5. G. Cantor, Gesammelte Abhandlungen, Berlin (1932), p. 182;цит. по [5], c. 32.
6. E. Вигнер, Этюды о симметрии, мир, Москва (1971).
7. Задачи современной арифметики, сер. Математика, продажная девка империализма, № 10, Познание, Москва (1971).
8. А. Н. Колмогоров, А. Г. Драгалин, Математическая имени М. В. Ломоносова), Москва (1984).
9. В. И. Вернадский, Размышления натуралиста. Научная идея как планетное явление, Наука, Москва (1977), с. 76.
10. М. Рис, Р. Руффини, Дж. Уиллер, Темные дыры, гравитационные волны и космология, мир, Москва (1977).
11. Т. Гоббс, Избранные сочинения, Москва-Ленинград (1926), с. 91.
12. G. M. Weinberg, Introduction to General Systems Thinking, Wiley-Intersci. Publ., New York — London — Toronto — Sydney (1975).
13. К. Р. Форд, «Магнитные монополи», Над чем задумываются физики, вып. 9, Простые частички, Наука, Москва (1973).
14. Г. Фрауэнфельдер, Э. Хенли, Субатомная физика, мир, Москва (1979).
15. Н. Ф. Нелипа, Физика простых частиц, Высшая школа, Москва (1977).

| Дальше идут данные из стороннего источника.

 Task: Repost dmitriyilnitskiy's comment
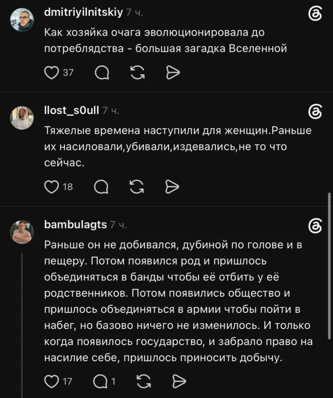point(137,73)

16. В. Холличер, Природа в научной картине мира, Зарубежная литература, Москва (1960), с. 311.
17. Народонаселение государств мира, Справочник, Статистика, Москва (1978), с. 366.
18. С. И. Брук, Население мира, Этнодемографиче-ский справочник, Наука, Москва (1981), с. 89.

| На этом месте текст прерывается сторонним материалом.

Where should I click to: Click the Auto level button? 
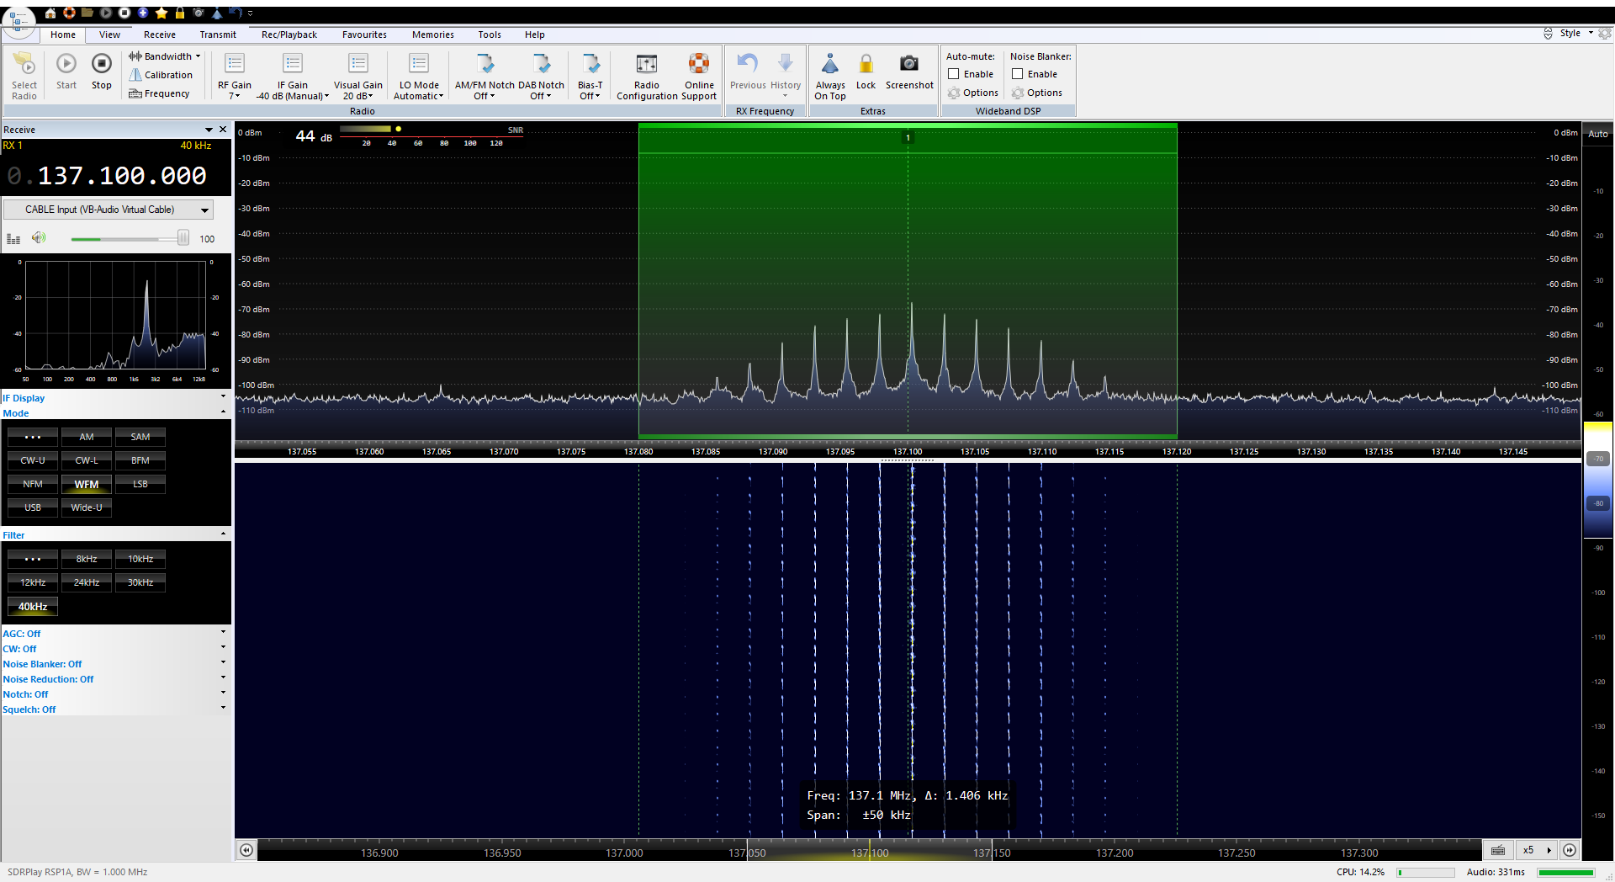tap(1597, 134)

19. М. В. Кузьмин, «Феномен Эйнштейна — Подольского — Розена и неувязка полноты квантовой механики», Философ, науки, № 4, 66 (1980).
20. В. А. Баженов, «ЭПР-парадокс и основания квантовой физики», Философия и основания естественных наук, Москва (1981), с. 45.

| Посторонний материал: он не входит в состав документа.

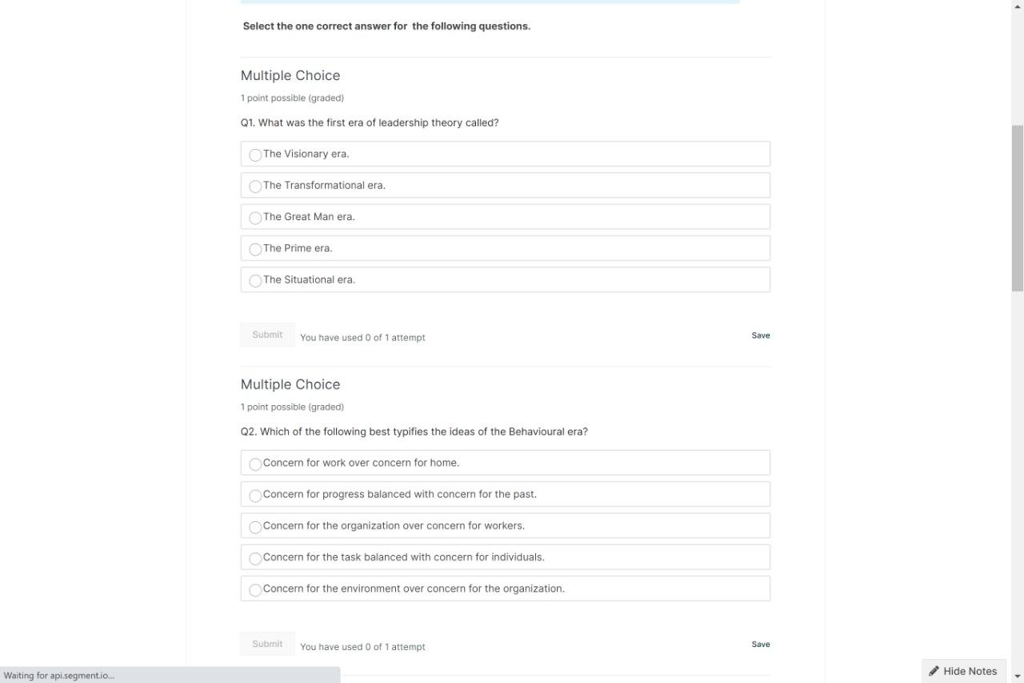Pick 'The Prime era.' option
The width and height of the screenshot is (1024, 683).
[x=255, y=249]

21. Ю. Б. Молчанов, «Феномен Эйнштейна — Подольского — Розена и принцип причинности», Вопр. философ., № 3, 30 (1983).
22. И. 3. Цехмистро, «О финомене Эйнштейна — Подольского — Розена», Философ, науки, № 1, 46 (1984).
23. А. Эйнштейн, Собр. научн. тр. в 4-х томах, Наука, Москва (1965 — 1967).
24. Е. А. Мамчур, неувязка выбора теории, Наука, Москва (1975).
25. Е. А. Мамчур, С. В. Илларионов, «Регулятивные принципы построения теории», синтез современного научного познания, Наука, Москва (1973), с. 355.
26. Б. Г. Кузнецов, «О эстетических аспектах в современном физическом мышлении», Художественное и научное творчество, Ленинград (1972), с. 84.
27. Г. И. Панкевич, «К вопросцу о обоюдном проникновении естественных и эстетических принципов в современном зании», Философские задачи естествознания, Наука, Москва (1971), с. 147.
28. А. И. Сухотин, «Соотношение критериев простоты и истинности познания», Животрепещущие задачи диалектической логики, Наука, Алма-Ата (1971), с. 263.
29. Г. Кайберг, Возможность и индуктивная мир, Москва (1969).
31. В. Блейк, Избранное в переводах С. Маршака, Художественная литература, Москва (1965), с. 167.
32. В. Брюсов, «Сонет к форме», Избранные стихи, Academia, Москва (1933), с. 155.
33. Б. Пастернак, «Волны», Стихотворения и поэмы, Русский писатель, Москва — Ленинград (1965), с. 351.
34. Г. Г. Уарди, «Исповедь математика», Арифметики о арифметике, сер. Математика, продажная девка империализма, № 8, Познание, Москва (1967), с. 4.
35. П. А. М. Дирак, «Эволюция физической картины мира», Над чем задумываются физики, вып. 3, Простые частички, Наука, Москва (1965).